Capita, ancora, e questa è una faccenda tutta mia, che, trascorsi i quindici giorni necessari per attivare le convenzioni tra enti e l’assicurazione contro gli infortuni, il tirocinio abbia finalmente inizio e io debba trovare un compromesso continuo nei confronti di ogni partecipante. Da un lato, infatti, ho il contributo elargito sotto forma di borsa lavoro dalle varie ASL che si aggira intorno alle 120/200 € al mese -che corrispondono a circa 3/4 € all’ora-, dall’altro ho le esigenze del progetto terapeutico da portare avanti con i suoi obiettivi da salvaguardare, da un ultimo punto di vista ho l’articolato lavoro della Scuola da tenere sotto controllo.

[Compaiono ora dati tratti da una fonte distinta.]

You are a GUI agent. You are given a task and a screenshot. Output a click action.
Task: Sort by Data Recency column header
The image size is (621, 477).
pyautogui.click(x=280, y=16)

Non è esaustivo risolvere la questione ponendola sotto l’ottica “i tirocinanti sono qui per imparare e quindi cosa pretendono?” poichè alcuni posseggono anni di esperienze di lavoro, nel loro passato, spesso non nel settore del verde, questo è vero, ma che lasciano, ugualmente, una capacità inconfondibile nell’approcciarsi ad esso; poi le competenze, con il tempo, si acquisiscono e si diventa capaci e funzionali.

Risulta pure una contraddizione parlare di orientamento alla realtà quando poi l’obolo non copre che le spese di spostamento con i mezzi pubblici o l’auto…e in più c’è da lavorare! Non vorrei entrare nel merito di alcune storie personali, ma non tutti vivono economicamente tutelati in famiglia –e  comunque, anche questo, non è l’obiettivo che si pone un percorso riabilitativo esaustivo!- e che per alcuni tale obolo fa la differenza, qualitativa, del mese. Le riduzioni dei finanziamenti accorsi negli ultimi anni in conseguenza dei tagli alla spesa pubblica si stanno riflettendo, in modo evidente, su queste situazioni di vita quotidiana rendendo sempre più difficili i concetti che stanno dietro tali percorsi.

C’è chi ha tanto altro dalla vita ma c’è anche chi avrebbe solo un semplice tirocinio presso la Scuola Agraria del Parco di Monza… e non è che tutto ciò proprio capita!